2. Importance of product review
Drive sales
Build trust
Aid customer decision making
Credibility and social proof
3. Top product review platform
Baazarvoice
Yotpo
Trustpilot
PowerReviews
Reevoo
Feefo
4. What is multinomial Naive Bayes algorithm
Multinomial Naive Bayes algorithm is a subset of probabilistic algorithms based on applying Bayes’ theorem with the “naive” assumption of conditional independence between every pair of the feature. It is designed to handle corpus using word counts as its method of calculating probability given by:
P(c|x) = P(x|c) * P(c) / P(x)
Where c is the class of the possible outcomes and x is the given instance which has to be classified representing some certain features.
If you want to go deep into the mathematics, I refer Nagesh Singh Chauhan post on DPhi platform to you.
5. What is CountVectorizer
CountVectorizer is a great tool provided by the scikit-learn library in Python. It is used to convert a given text in a document into a numerical vector based on the frequency of each word that occurs in the entire text. This transformation is paramount at the early stage of machine learning pipeline which will be used as feature representation of the raw text in document for machine learning tasks such as text classification and clustering because machine learning algorithms only compute numerical features irrespective of the input data feed into the model.

- Information shown:

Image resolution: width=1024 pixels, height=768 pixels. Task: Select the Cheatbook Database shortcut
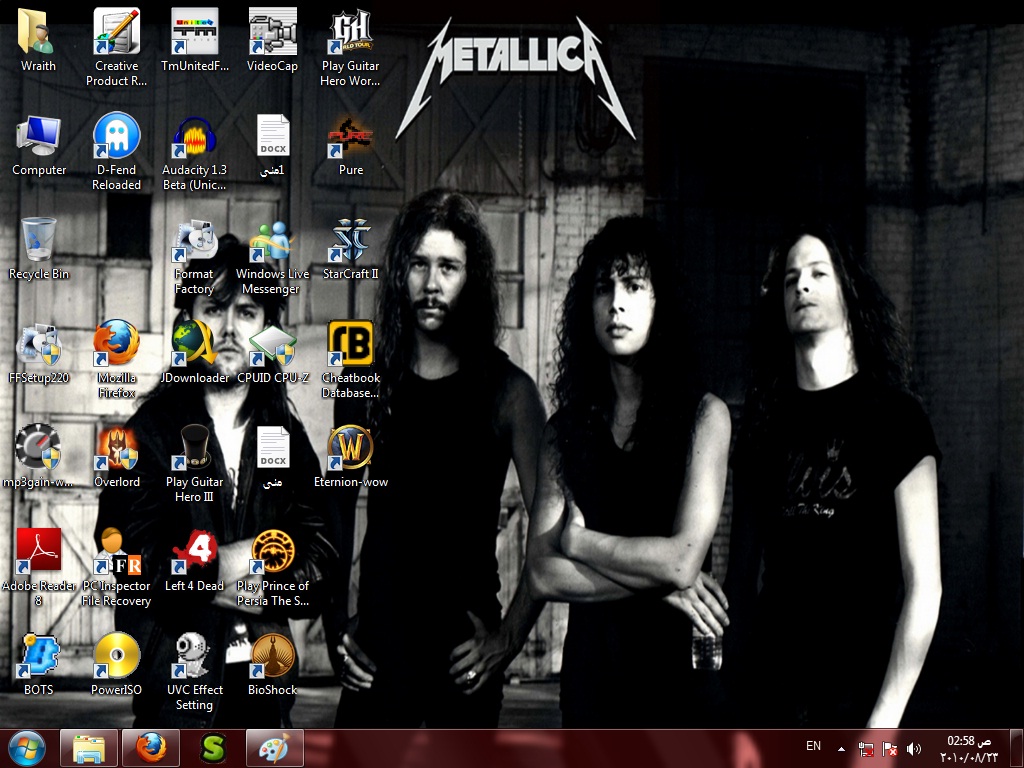click(x=350, y=346)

- Requirement: Reproduce word for word everything in the product review text from "Where c is the" down to "into the model.".

- Complete output:
Where c is the class of the possible outcomes and x is the given instance which has to be classified representing some certain features.
If you want to go deep into the mathematics, I refer Nagesh Singh Chauhan post on DPhi platform to you.
5. What is CountVectorizer
CountVectorizer is a great tool provided by the scikit-learn library in Python. It is used to convert a given text in a document into a numerical vector based on the frequency of each word that occurs in the entire text. This transformation is paramount at the early stage of machine learning pipeline which will be used as feature representation of the raw text in document for machine learning tasks such as text classification and clustering because machine learning algorithms only compute numerical features irrespective of the input data feed into the model.